Sensitivity Analysis: Varieties of Labor Law and Robustness
While we find that the average effect of labor law on the public attitudes is negative (see model M7), that is, stronger laws reduce scepticism, it may also be that not all types of labor laws work in the same direction (see Carnes, 2014a). Those labor laws which make it more difficult to hire and fire people on an individual basis are sometimes assumed to have a negative macroeconomic impact on the economy, and the informal sector is then frequently used as buffer zone in periods when formal sector jobs fall short (Perry et al., 2007). Knowing that it will be difficult to enter the formal sector again after one had to leave decreases the attractiveness of such an “insurance” mechanism and thus should increase concerns about the protective function of labor law. Hence, it might be that not all aspects of labor law are equally important when looking for feedback effects.
The job security index (JS hereafter) of Heckman and Pagés (2000) provides information on labor regulations which affect job security of employees individually. The index is based on information on advance notice periods, dismissal costs, and severance pay (2000: 27) for the late 1990s and early 2000s (on a range of 1–5, with higher values representing stricter protection). In contrast to the LR indicator, this measure is based on de jure information, which reduces the comparability with the LR indicator and introduces more questions about implementation. 21 In a simple bivariate plot, the scepticism about labor laws increases with the JS across countries (see Figure 4). A more regulated labor market in terms of stricter hiring and firing rules increases the perception that workers are not protected, which would constitute a negative feedback effect based on barriers to entry to the market. 22 Due to the lack of macro-level data on different types of labor laws for a larger set of countries and a larger period of time, a more thorough analysis of the effects of the labor law variety is however, unfortunately, limited.

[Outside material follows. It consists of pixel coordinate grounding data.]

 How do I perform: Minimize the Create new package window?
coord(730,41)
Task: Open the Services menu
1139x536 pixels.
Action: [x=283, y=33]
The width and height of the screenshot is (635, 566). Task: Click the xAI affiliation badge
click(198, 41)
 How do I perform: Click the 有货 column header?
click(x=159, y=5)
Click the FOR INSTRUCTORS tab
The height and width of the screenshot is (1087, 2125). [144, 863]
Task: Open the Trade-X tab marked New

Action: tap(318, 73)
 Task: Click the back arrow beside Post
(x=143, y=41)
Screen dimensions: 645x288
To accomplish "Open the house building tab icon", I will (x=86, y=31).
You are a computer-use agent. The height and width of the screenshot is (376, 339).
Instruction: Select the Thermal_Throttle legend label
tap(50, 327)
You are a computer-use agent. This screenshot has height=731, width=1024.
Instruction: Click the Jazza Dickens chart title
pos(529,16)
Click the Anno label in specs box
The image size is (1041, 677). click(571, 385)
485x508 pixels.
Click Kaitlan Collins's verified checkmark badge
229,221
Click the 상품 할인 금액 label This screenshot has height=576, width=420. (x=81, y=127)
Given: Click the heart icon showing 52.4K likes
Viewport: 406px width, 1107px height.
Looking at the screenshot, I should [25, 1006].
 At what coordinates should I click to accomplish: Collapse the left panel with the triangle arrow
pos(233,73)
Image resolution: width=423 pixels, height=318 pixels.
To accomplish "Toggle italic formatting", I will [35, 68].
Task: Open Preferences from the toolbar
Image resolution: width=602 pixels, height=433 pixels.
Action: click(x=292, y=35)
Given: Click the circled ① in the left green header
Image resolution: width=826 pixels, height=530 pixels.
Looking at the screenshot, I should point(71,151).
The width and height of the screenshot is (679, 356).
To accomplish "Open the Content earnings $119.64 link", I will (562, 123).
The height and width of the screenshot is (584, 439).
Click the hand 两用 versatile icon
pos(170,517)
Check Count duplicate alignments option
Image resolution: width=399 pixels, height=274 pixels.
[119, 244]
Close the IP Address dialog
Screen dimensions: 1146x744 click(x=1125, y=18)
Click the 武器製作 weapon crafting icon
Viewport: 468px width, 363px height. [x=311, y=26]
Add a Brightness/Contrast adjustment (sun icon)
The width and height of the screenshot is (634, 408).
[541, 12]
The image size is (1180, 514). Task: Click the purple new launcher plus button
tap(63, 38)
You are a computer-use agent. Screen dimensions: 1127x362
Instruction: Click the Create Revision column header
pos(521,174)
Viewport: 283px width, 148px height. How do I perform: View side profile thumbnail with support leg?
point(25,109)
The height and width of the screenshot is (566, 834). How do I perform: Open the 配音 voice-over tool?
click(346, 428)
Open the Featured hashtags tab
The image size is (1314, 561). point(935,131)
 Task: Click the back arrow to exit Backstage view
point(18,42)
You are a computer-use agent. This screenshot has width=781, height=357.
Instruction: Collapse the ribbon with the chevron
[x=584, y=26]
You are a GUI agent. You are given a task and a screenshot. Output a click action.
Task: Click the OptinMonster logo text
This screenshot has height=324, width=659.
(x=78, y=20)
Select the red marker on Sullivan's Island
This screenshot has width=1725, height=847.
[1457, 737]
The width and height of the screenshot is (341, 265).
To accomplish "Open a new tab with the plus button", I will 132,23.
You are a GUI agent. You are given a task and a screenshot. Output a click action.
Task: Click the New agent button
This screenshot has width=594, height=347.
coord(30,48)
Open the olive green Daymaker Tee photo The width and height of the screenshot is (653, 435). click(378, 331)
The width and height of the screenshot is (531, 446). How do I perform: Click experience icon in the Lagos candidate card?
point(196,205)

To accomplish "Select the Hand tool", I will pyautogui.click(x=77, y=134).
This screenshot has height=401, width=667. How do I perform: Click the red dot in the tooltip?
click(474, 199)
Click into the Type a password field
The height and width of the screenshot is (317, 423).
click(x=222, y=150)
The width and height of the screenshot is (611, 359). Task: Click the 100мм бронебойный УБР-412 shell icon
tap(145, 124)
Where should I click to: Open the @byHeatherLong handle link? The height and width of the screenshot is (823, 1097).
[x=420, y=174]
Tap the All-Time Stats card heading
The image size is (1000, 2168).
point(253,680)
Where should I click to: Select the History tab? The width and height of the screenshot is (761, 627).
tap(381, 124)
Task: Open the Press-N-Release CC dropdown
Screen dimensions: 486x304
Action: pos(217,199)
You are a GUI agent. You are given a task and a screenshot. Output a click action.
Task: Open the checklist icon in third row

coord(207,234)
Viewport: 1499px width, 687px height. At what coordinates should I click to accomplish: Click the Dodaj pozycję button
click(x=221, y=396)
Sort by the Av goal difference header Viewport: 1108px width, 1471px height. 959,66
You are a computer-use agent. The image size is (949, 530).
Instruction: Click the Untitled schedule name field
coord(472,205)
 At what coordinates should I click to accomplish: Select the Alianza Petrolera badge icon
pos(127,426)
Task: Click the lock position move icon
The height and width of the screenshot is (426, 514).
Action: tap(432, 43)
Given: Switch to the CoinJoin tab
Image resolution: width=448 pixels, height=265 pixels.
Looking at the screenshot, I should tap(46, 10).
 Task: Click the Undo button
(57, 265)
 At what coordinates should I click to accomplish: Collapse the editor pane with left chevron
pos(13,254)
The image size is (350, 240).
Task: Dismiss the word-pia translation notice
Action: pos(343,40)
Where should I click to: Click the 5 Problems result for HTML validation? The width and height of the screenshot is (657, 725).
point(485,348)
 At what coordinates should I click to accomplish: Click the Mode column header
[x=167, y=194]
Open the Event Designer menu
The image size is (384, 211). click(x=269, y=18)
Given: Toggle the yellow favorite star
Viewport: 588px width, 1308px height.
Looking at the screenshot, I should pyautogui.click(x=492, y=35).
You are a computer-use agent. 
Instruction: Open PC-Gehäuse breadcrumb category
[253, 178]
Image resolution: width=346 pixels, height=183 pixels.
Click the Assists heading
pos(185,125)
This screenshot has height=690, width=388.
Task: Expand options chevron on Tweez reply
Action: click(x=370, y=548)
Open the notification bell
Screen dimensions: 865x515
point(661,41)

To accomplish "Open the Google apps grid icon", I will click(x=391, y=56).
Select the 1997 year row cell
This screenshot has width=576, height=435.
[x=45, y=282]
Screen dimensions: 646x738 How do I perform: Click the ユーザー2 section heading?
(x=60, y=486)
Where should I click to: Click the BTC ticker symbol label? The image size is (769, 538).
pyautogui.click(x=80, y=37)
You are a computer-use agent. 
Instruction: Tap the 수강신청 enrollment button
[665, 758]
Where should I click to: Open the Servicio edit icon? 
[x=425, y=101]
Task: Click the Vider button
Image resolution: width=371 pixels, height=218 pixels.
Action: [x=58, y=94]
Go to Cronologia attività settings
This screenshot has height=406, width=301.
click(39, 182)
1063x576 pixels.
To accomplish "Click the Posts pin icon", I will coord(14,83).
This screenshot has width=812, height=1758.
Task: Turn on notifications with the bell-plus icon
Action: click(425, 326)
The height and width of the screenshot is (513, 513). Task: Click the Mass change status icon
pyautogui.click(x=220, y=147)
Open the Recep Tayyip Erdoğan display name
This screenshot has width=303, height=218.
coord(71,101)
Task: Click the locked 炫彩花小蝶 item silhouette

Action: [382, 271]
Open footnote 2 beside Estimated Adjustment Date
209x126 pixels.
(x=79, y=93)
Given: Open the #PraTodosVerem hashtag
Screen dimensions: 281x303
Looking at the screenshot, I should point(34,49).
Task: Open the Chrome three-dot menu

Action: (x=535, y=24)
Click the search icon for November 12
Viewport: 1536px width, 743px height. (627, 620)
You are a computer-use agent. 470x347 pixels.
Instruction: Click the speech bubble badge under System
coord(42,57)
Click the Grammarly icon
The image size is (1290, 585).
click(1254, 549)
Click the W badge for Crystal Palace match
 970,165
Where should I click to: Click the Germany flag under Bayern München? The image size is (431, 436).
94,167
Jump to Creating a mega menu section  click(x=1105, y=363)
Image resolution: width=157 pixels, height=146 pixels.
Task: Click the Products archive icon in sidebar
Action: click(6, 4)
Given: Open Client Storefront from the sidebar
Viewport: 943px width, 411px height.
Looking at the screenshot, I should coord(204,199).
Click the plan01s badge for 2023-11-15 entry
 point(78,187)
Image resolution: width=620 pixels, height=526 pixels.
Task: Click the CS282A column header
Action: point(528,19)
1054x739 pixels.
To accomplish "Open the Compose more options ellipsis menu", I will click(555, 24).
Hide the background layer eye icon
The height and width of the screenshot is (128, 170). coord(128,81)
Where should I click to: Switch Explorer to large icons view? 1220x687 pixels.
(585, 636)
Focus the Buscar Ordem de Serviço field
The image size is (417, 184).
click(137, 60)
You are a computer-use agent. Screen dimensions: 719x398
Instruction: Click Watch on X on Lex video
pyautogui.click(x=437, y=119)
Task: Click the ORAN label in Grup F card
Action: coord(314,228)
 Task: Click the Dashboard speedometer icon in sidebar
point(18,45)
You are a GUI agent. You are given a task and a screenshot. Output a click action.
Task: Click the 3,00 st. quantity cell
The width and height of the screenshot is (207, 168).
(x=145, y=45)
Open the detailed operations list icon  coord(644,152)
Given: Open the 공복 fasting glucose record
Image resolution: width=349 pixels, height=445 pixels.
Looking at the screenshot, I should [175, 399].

Job Security Index (Heckman and Pagés, 2000) and Scepticism about Labor Law (LAB) for 2005.
Another source of concern for our findings might be that they are driven by non-randomness of the macro data. Bootstrapping resamples the original sample, and thus artificially takes the observed sample as population. We do this to account for the fact that the macro-level observations are few and specific countries might pose a large influence on the findings. 23 We use the cluster function to indicate the sampling structure of individuals within countries with 1,000 repetitions. The effect for the LR indicator remains robust with a coefficient of −0.014 and a bootstrapped standard error of 0.007 (estimation table not displayed). Also, the finding for the interaction term between LR and unemployment and informality remains robust (M8 and M9 in Table 2).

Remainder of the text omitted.